Start of DATA PROVIDED

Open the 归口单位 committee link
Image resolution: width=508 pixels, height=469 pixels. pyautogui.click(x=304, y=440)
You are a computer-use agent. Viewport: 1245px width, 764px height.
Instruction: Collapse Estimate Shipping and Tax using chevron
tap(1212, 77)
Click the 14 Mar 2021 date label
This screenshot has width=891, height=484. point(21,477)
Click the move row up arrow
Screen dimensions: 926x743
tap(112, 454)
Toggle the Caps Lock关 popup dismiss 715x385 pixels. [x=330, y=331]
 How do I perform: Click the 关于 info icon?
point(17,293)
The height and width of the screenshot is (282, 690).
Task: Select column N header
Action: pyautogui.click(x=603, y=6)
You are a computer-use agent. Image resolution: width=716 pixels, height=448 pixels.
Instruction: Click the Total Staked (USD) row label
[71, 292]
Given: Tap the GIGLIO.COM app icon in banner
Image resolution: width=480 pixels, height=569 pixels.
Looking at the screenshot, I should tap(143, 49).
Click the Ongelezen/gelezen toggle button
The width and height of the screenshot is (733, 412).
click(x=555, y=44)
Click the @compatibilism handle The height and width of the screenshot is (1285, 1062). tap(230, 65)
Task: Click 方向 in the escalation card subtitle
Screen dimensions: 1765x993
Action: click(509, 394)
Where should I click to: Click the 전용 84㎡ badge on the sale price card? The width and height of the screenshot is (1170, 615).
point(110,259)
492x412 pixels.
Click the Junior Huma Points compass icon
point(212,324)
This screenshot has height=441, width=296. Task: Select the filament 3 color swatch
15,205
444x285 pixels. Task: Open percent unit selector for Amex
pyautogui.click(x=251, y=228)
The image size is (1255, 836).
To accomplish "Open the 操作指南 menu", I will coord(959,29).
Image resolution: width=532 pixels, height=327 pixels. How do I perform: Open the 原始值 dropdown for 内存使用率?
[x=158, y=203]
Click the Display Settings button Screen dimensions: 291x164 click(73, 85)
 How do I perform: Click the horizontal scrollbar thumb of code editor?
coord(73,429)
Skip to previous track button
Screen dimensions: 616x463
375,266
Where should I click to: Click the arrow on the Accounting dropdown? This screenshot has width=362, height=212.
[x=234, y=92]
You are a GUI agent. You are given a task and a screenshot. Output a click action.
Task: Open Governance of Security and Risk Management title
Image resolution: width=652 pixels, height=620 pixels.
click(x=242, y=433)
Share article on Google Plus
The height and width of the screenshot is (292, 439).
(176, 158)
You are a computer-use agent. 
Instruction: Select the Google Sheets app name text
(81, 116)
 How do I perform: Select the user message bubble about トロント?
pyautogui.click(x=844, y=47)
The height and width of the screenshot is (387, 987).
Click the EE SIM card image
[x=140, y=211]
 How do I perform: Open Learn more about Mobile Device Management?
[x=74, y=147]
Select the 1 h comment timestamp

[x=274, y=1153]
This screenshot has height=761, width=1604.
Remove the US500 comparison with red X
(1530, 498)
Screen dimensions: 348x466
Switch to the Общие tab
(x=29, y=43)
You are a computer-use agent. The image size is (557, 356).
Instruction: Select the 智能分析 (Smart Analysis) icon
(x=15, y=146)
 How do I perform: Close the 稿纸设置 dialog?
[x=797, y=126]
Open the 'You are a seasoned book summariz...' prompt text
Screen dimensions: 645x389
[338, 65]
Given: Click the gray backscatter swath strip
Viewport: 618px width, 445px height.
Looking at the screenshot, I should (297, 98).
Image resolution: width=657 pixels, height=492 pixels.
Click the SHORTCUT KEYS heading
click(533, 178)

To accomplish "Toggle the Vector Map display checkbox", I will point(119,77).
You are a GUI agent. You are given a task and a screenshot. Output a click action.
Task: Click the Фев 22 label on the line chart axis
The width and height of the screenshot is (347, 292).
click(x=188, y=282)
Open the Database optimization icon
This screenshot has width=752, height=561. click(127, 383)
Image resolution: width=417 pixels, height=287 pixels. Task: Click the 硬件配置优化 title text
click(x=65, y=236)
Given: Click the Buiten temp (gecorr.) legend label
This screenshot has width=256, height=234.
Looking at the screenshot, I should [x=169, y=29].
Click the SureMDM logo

End of DATA PROVIDED

WHAT THE TASK REQUIRES: Copy the lines of the entries above that mention "accomplish".

RESULT:
To accomplish "Open the 操作指南 menu", I will coord(959,29).
To accomplish "Toggle the Vector Map display checkbox", I will point(119,77).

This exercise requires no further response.